# skimmer trouble



## Kudos (Dec 22, 2005)

hey guys, i just got a coralife super skimmer for my 75 saltwater tank and its pouring bubbles into my tank. I cannot figure out how to keep it from puting so many bubbles into the tank. does anyone have any idea how to fix this?


----------



## spinalremains (Nov 10, 2006)

If its brand new, sometimes it may take a day or two to "break in". I had the same issue with the two skimmers I own.


----------



## Kudos (Dec 22, 2005)

thanks for the response
so it is normal to have it shoot bubbles into the tank for a few days?

I had a bakpak filter before and didn't have that problem so i though something was wrong.


----------



## Raptor (Jan 3, 2003)

No sump? Its just hanging on the back of the tank? If so then you may try a foam block under where the water returns.
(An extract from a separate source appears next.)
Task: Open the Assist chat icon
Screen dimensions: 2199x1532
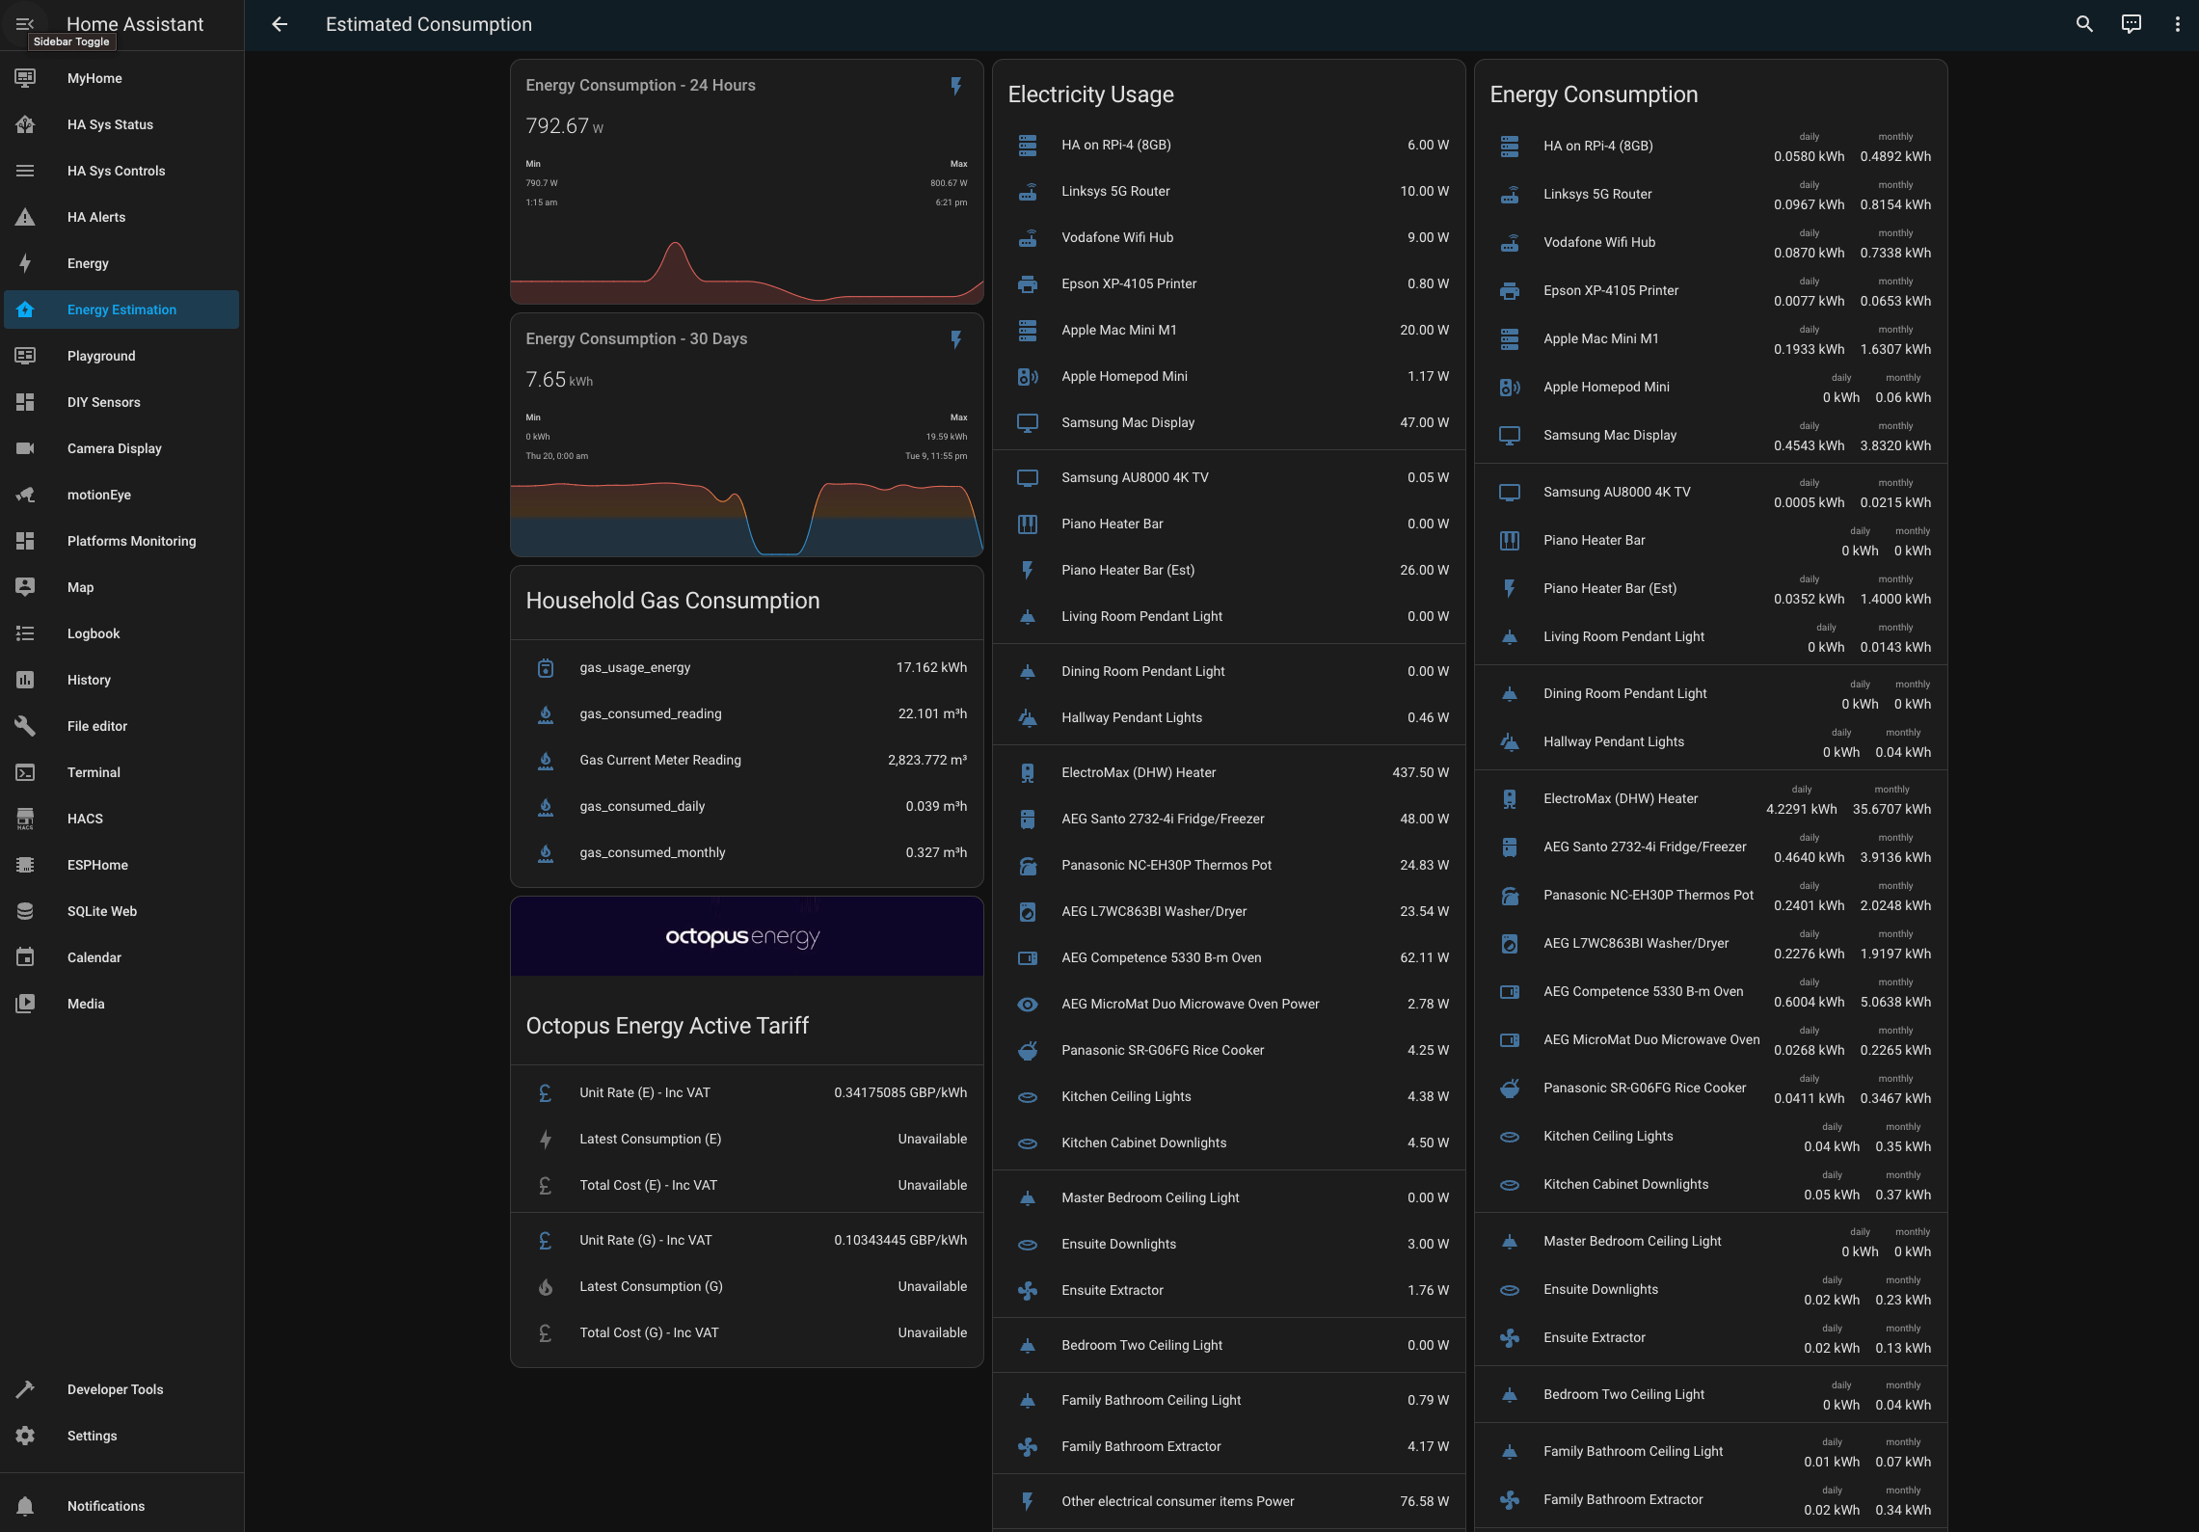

That will trap most of the bubbles.


----------



## Kudos (Dec 22, 2005)

its working alot better today, barley any bubbles in the tank now. skimming all kinds of crap... 400 times better than the seaclone it replaced


----------



## spinalremains (Nov 10, 2006)

Yeah, sometimes it just takes a little time. Like Raptor said, a foam block can help if it doesn't go away. IMO, seaclones are crappy.


----------



## Coldfire (Aug 20, 2003)

Glad to hear that it is breaking in. As Raptor stated, sometimes it take a hour, day, or a week for a new skimmer to fully break in. Yeah, those Seaclones are crap. That was the first skimmer that I had and I replaced it ASAP with an Aqua-C Remora.


----------